**What to do:**
Reproduce only the lines of the material below that start at the line containing "Select the Read into QuoteWerks radio button" and stop at the line containing "How do I perform: Expand". Keep both end lines.

**Extracted data:**
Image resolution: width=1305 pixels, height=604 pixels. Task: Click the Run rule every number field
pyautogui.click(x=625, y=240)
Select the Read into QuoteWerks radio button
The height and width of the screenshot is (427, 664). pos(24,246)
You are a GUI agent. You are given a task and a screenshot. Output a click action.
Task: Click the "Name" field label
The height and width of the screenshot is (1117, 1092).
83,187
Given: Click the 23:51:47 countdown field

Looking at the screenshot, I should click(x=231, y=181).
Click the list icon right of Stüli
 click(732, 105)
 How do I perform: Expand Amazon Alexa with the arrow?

---

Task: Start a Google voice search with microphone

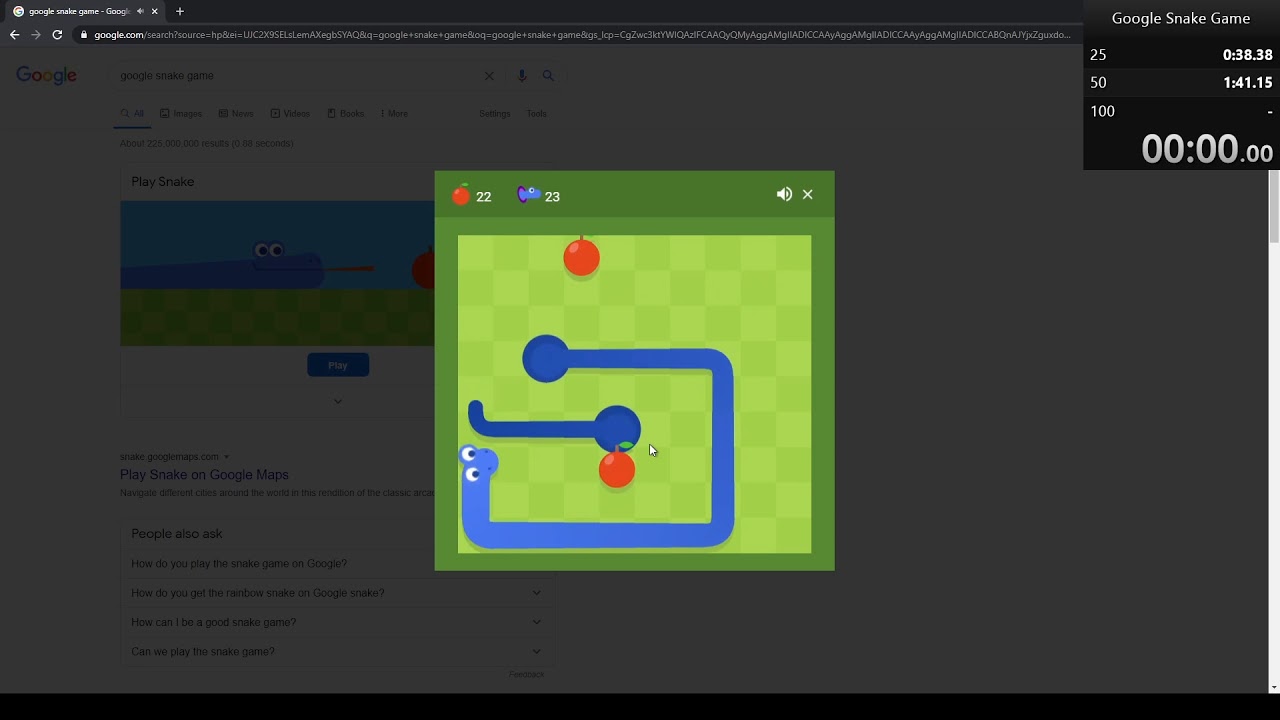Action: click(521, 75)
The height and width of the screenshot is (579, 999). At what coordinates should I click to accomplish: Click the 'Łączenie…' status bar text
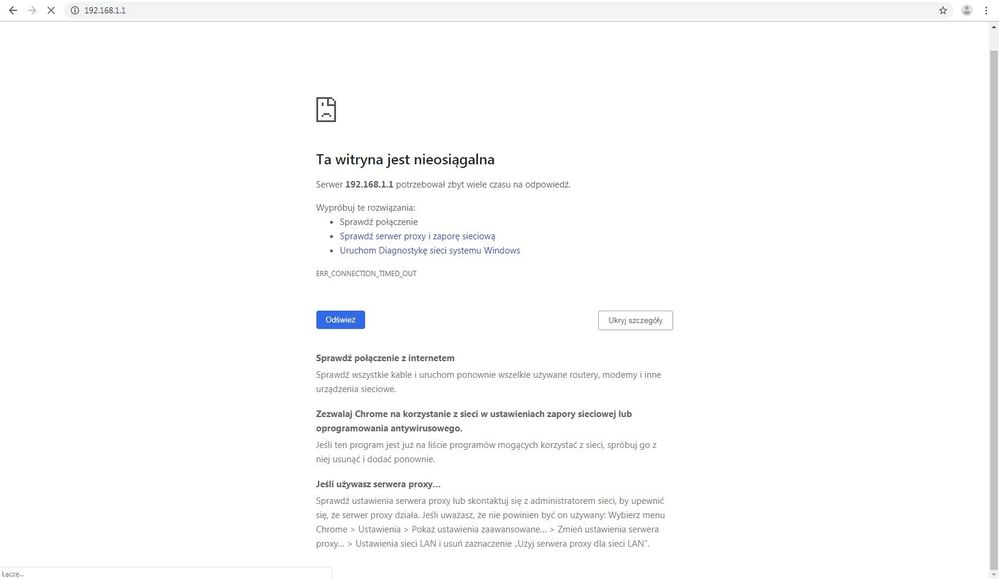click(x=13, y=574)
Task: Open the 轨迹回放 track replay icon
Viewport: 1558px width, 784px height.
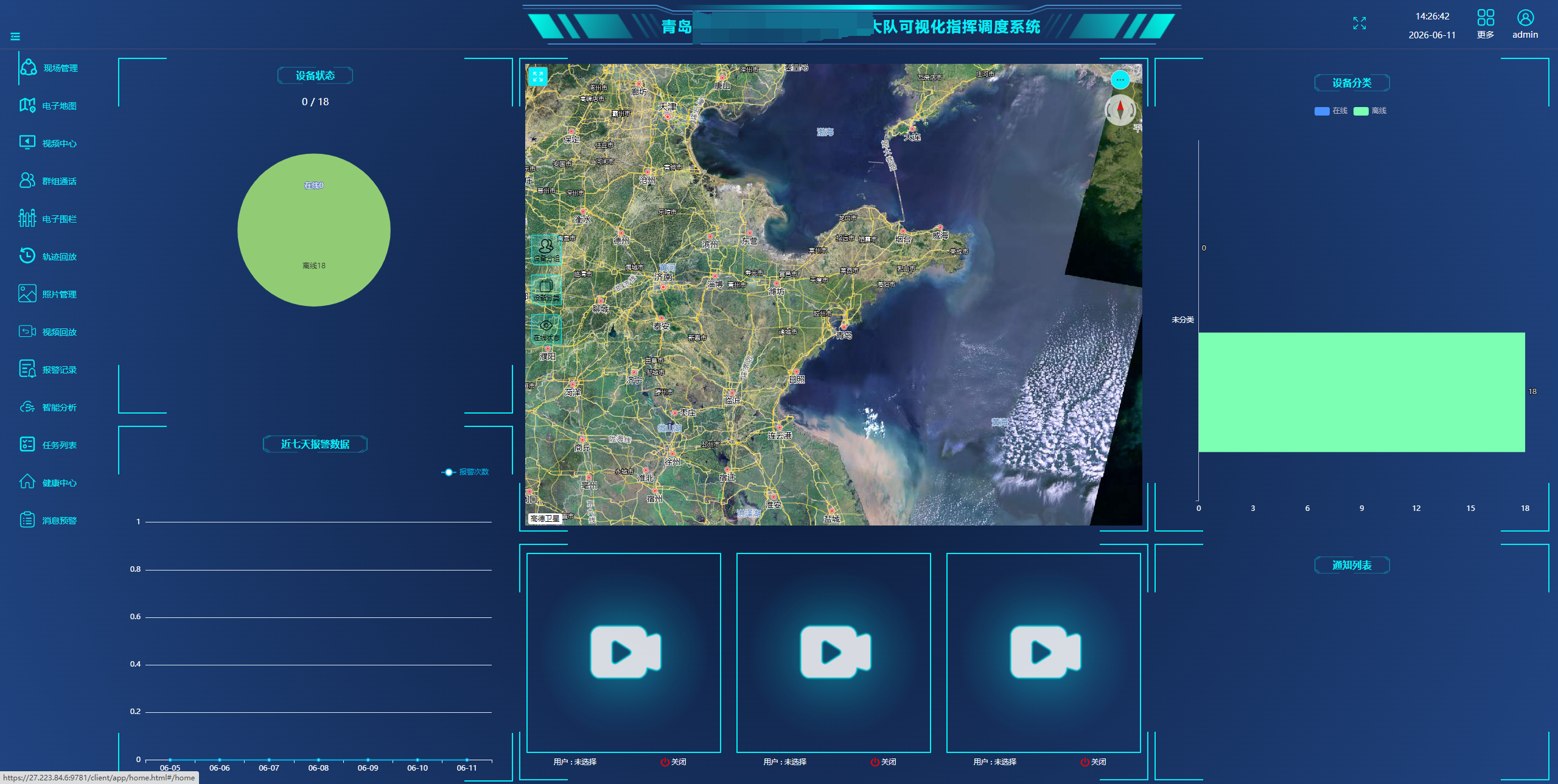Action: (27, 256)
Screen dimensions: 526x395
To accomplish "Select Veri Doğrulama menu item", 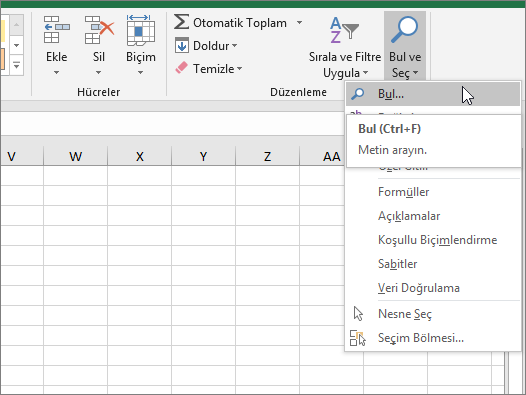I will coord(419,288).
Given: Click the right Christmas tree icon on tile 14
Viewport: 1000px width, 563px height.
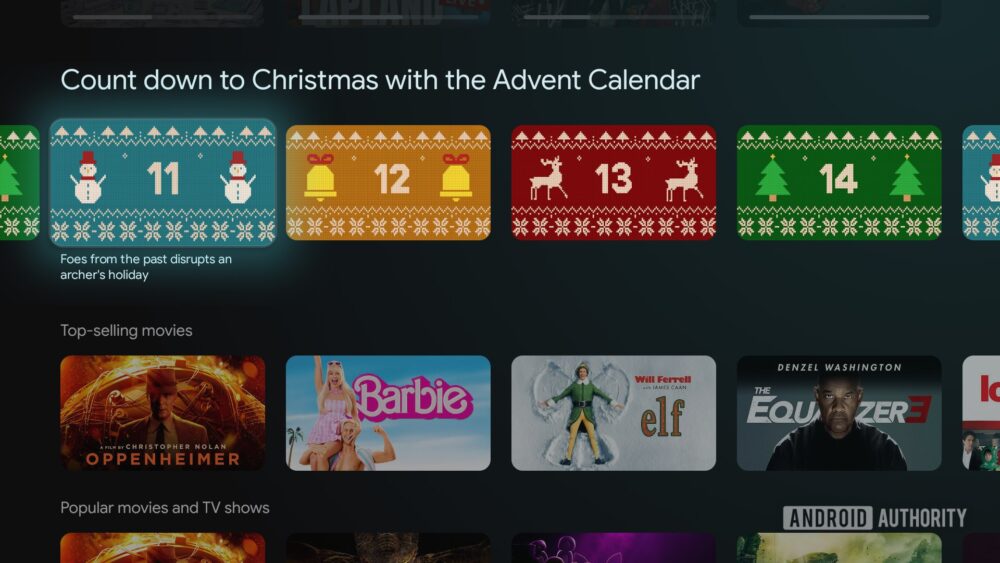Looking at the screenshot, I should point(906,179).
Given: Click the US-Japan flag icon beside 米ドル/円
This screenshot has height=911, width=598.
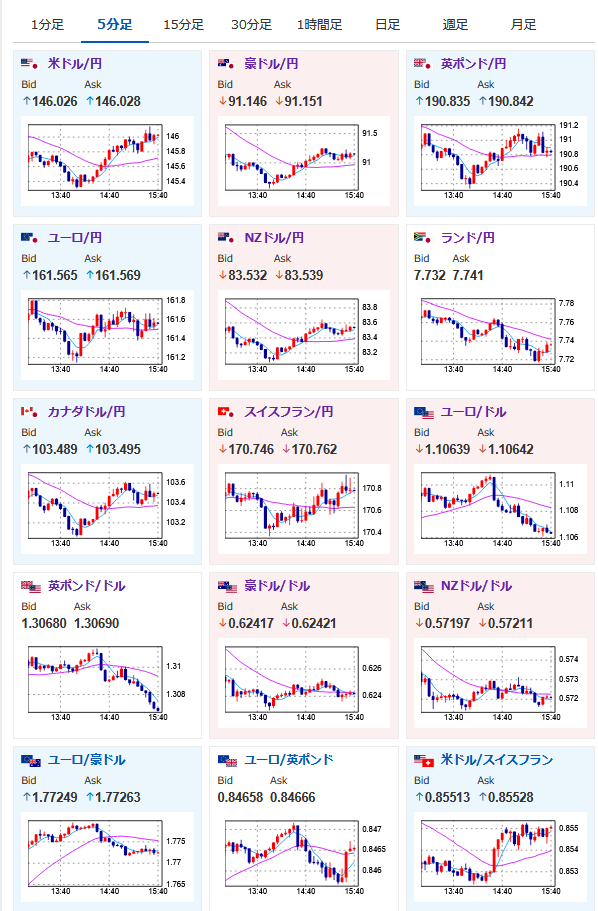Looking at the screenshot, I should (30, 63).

--

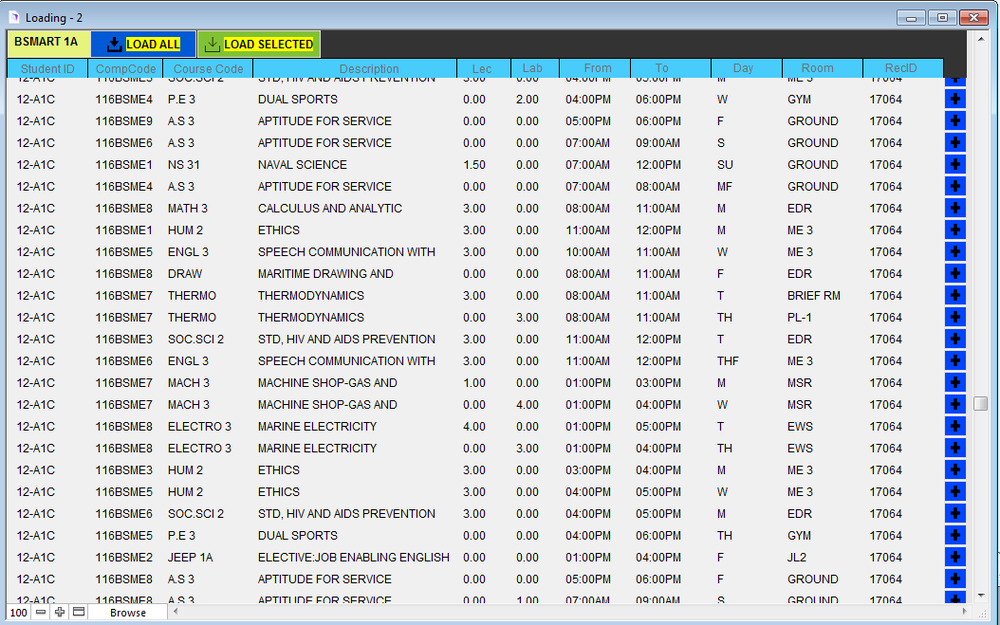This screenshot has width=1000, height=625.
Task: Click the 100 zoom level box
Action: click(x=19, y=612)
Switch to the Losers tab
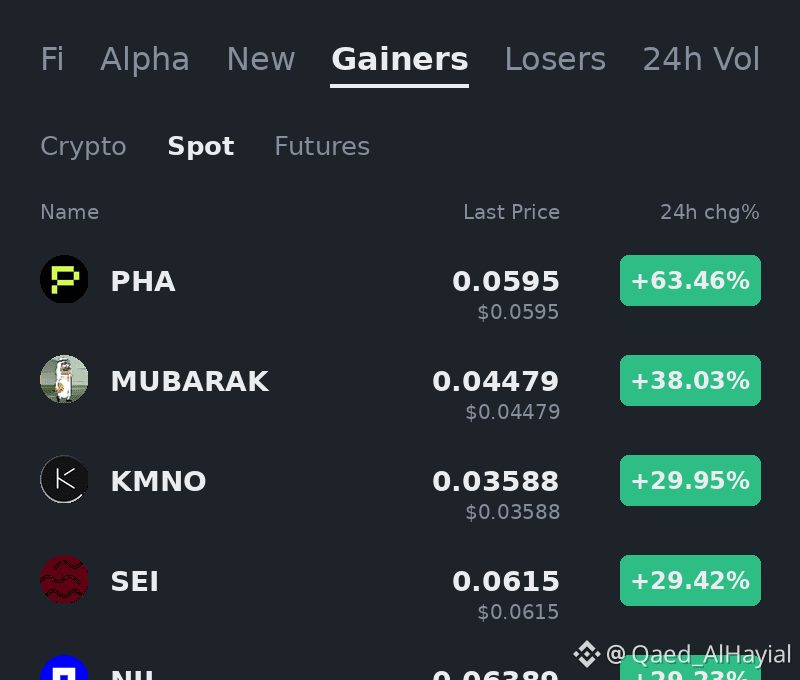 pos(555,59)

**Expected answer:**
Select the Read into QuoteWerks radio button
The height and width of the screenshot is (427, 664). pos(24,246)
You are a GUI agent. You are given a task and a screenshot. Output a click action.
Task: Click the "Name" field label
The height and width of the screenshot is (1117, 1092).
83,187
Given: Click the 23:51:47 countdown field

Looking at the screenshot, I should click(x=231, y=181).
Click the list icon right of Stüli
 click(732, 105)
 How do I perform: Expand Amazon Alexa with the arrow?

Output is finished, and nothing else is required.